In April of 1963, when Dr. King's S.C.L.C. and local activist Fred Shuttlesworth's A.C.H.R joined forces in leading a campaign to desegregate Birmingham, Alabama, it was the most segregated city in the country. The response of one local official that "blood would run in the streets" before the city would comply with the Supreme Court's recent school desegregation decision spoke for much of the white citizenry. And indeed blood did run in the streets, as Dr. King describes in Why We Can't Wait, with seventeen unsolved bombings of African American churches and private homes between 1957 and 1963, added to the routine physical intimidation and beating of African American residents. Foremost in fomenting this atmosphere of violence to maintain Jim Crow laws, a status quo which limited blacks to menial labor, prohibited them from associating with whites in churches, schools, parks, or any other public facilities, and conspired to cripple their ability to vote, was Eugene "Bull" Connor, the Commissioner of Public Safety.
And, Dr. King adds, not only were African Americans in danger from Connor; no less than a visiting US senator had been arrested because he had walked through a door marked "Colored." The civil rights leader evokes the pervasive fear this man created.
It was a fear not only on the part of the black oppressed, but also in the hearts of the white oppressors. Guilt was part of their fear . . . . Certainly Birmingham had its white moderates who disapproved of Bull Connor's tactics . . . . But they remained publicly silent. It was a silence born of fear . . . .

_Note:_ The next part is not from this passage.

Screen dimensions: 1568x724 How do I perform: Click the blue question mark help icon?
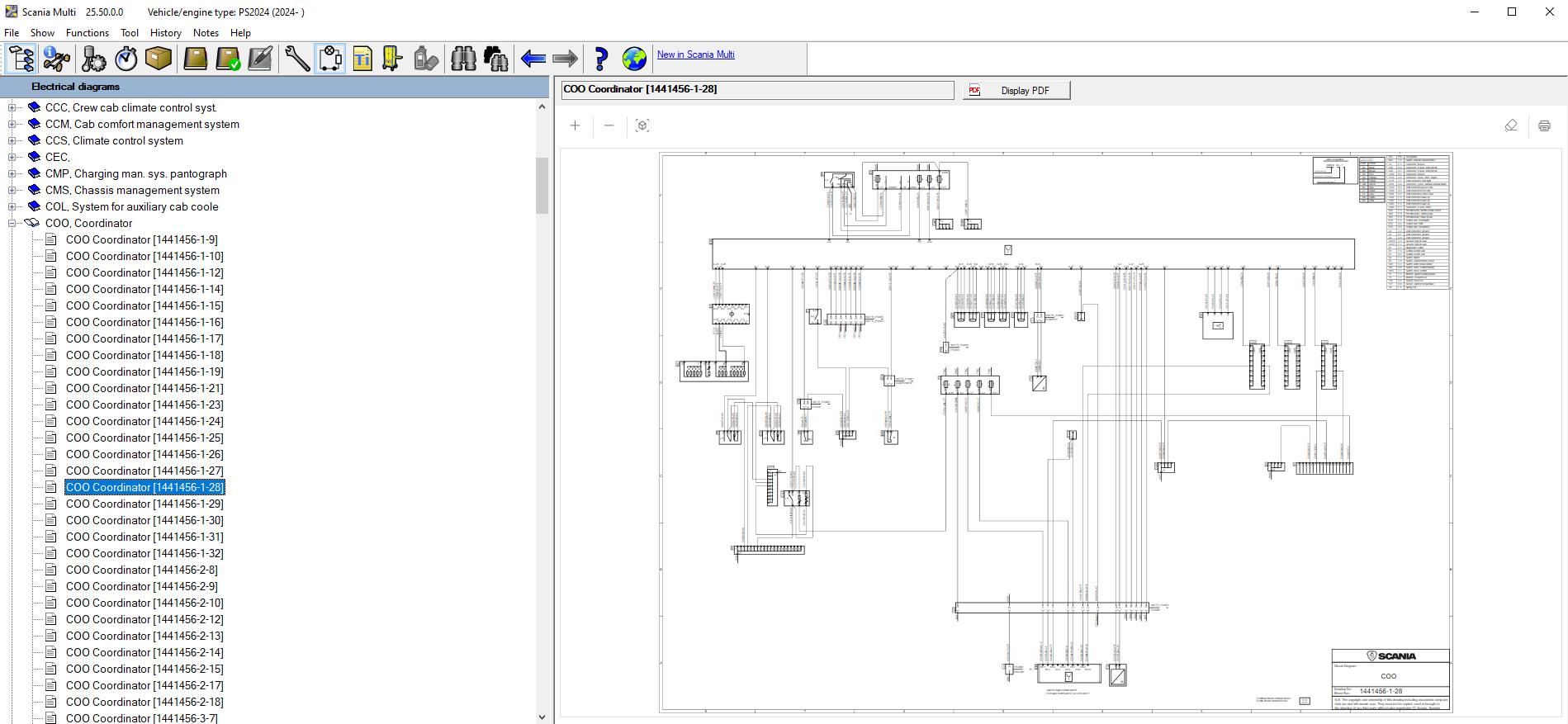[x=600, y=59]
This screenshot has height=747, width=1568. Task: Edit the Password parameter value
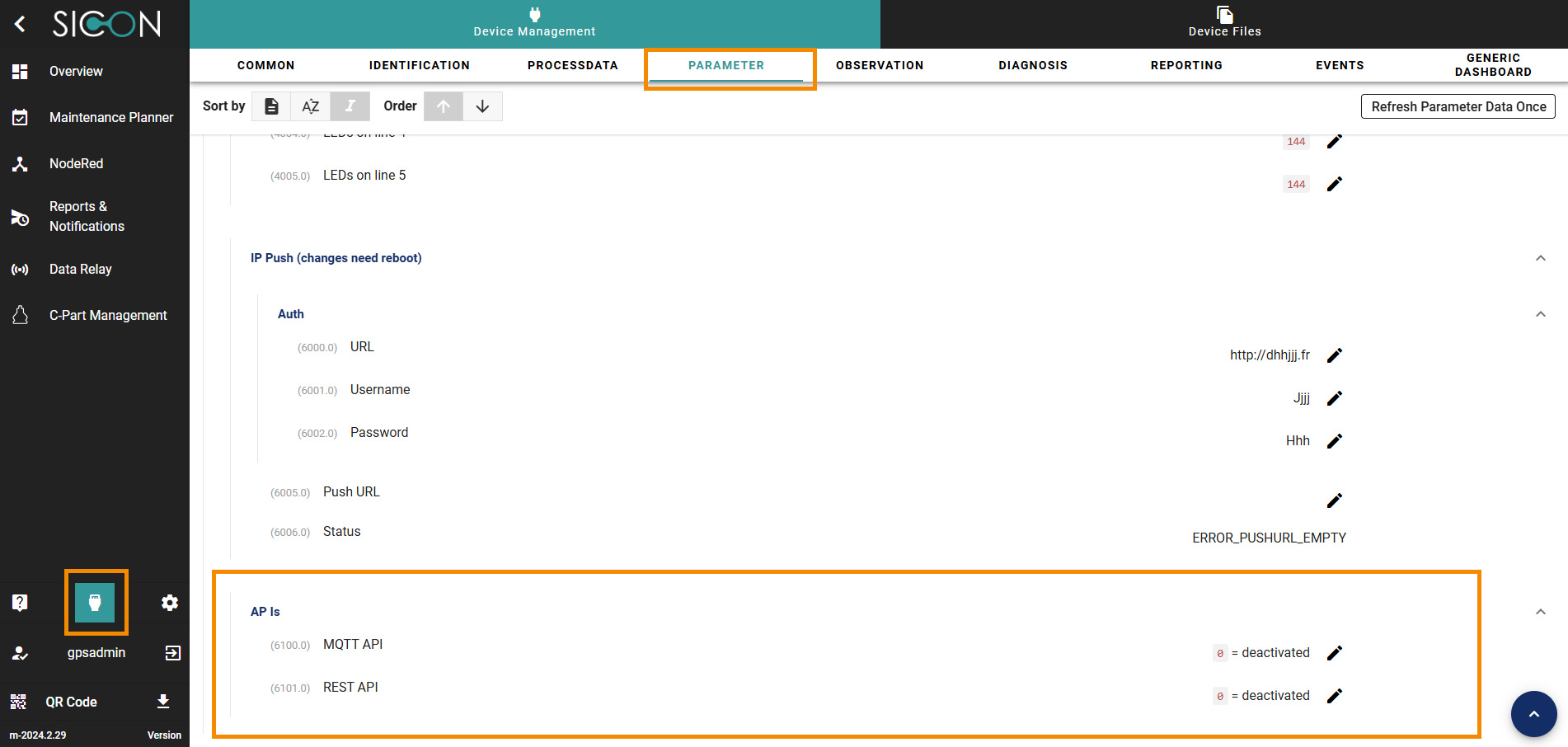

Within in weeks, the Birmingham campaign would achieve an impressive victory, and Bull Connor's name would become known worldwide, forever synonymous with a particularly virulent strain of American racism.
Further Reading
In Chapter Three of Why We Can't Wait, King depicts Bull Connor's Birmingham as a place that embodies virtually every evil of segregation. It is a place where the vast majority of African-Americans cannot vote, obtain decent jobs, send their children to good schools, obtain justice in the courts, or anything else that Americans associate with the benefits of living in a "free" and prosperous country. Birmingham was, in short, "the most segregated city in America." It was also, however, a city with a strong black dissident presence, in the form of the Alabama Christian Movement for Human Rights, led by local minister Fred Shuttlesworth. King relates how the Southern Christian Leadership Council, his organization, determined to wage a campaign of direct action against segregation in the city. The rationale was that a success against such a segregation stronghold as Birmingham had the potential to "break the back" of Jim Crow throughout the South. Plans were made for a demonstration against downtown stores, but they had to wait until the aftermath of a run-off election for mayor between Connor and Albert Boutwell.